The paper check has remained so ingrained in the payments processes of businesses because of the information that comes along with it, Robb explained.
“Today, a paper check is accompanied by a document that tells the suppliers what the buy is paying for — for these goods or for this invoice, etc.,” he said. “And, in the electronic world, many times, that information doesn’t accompany the payment.”
So, when a consumer deposits a physical check via mobile device, the funds arrive in the account, and the transaction is complete. For businesses, however, there need to be additional layers of information with that payment for the accounts payable and accounts receivable teams.
With data analytics technology enhancing the services available to those professionals, too, that information is also key for the enterprise in a broader cash management sense.
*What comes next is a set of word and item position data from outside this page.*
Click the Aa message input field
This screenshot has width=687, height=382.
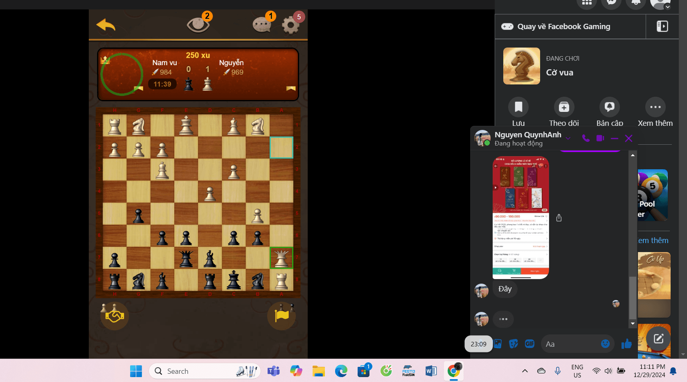[571, 344]
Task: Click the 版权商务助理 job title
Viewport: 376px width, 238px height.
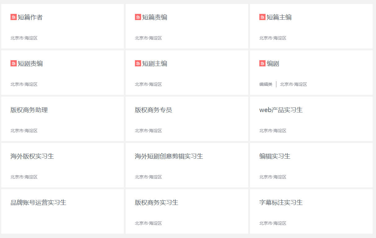Action: pyautogui.click(x=29, y=110)
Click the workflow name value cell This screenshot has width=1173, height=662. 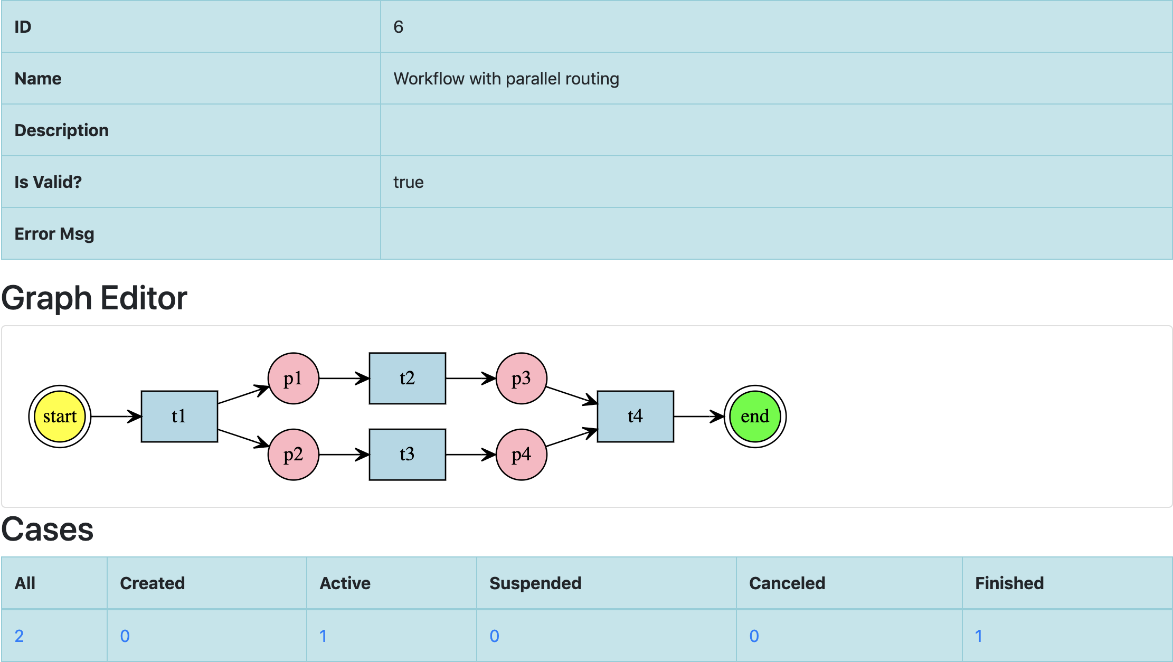click(506, 79)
“We’ve done extensive interviews with clients,” Robb said in reference to what companies need when shifting from paper checks to electronic payments. “They’re familiar with it, and they need that information that accompanies the check in order to post to their accounting systems.”
B2C To B2B
The quick pace of adoption of new payments technologies among consumers can be crucial to the eventual adoption of these solutions for companies, Robb said. Mobile banking has especially evolved along this pattern.
“In the consumer space, the adoption of mobile technology has greatly outpaced the B2B side,” the executive stated. “Consumers can check balances, make transfers, P2P payments, mobile deposits, and they become comfortable with that.”
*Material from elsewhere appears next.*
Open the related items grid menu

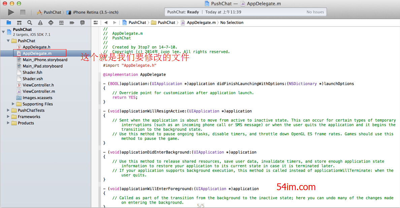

“The natural evolution,” he continued, “is taking that to their business.”
And while companies need modified — and often more sophisticated — versions of consumer banking services, they still want streamlined, more efficient, more cost-effective solutions that don’t require a trip to the bank.
“Every business is challenged by cost compression, market compression, time and cost savings,” Robb noted. “They’re trying to scrape as much out of a business as possible.” Tools like mobile check capture and depositing can overcome these challenges. “It allows a small business owner to more efficiently operate a business from their office, so they don’t need to make trips to the branch. They can focus on core competencies,” the executive added.
A Natural Transition
The natural transition of consumers adopting FinTech innovations into business owners doing the same is key, but it doesn’t happen all at once.
Providing a way to digitize a paper check for mobile banking purposes, for instance, is a representation of the inability for the financial services sector to force an all-digital revolution in the B2B payments world. It takes gradual change.
Robb said that U.S. Bank offers desktop scanners for those companies that prefer to scan their paper checks. But with Apple and Android in nearly everybody’s pockets today, the smartphone can be the most effective way to encourage electronic banking.
“The mobile phone is an easy way to make that transition from taking checks to a bank or ATM,” noted Robb. “Mobile deposit is a very easy way to adopt the technology in a low-cost means.”
It’s not about reprimanding a business for its continuing reliance on paper checks; it’s about making digitization of paper checks too easy to pass up for corporates.
“We realize that there will be paper checks, and there will continue to be paper checks, especially in the B2B space, for years to come,” Robb said. However, he added, “the phone is becoming the bank of the future.”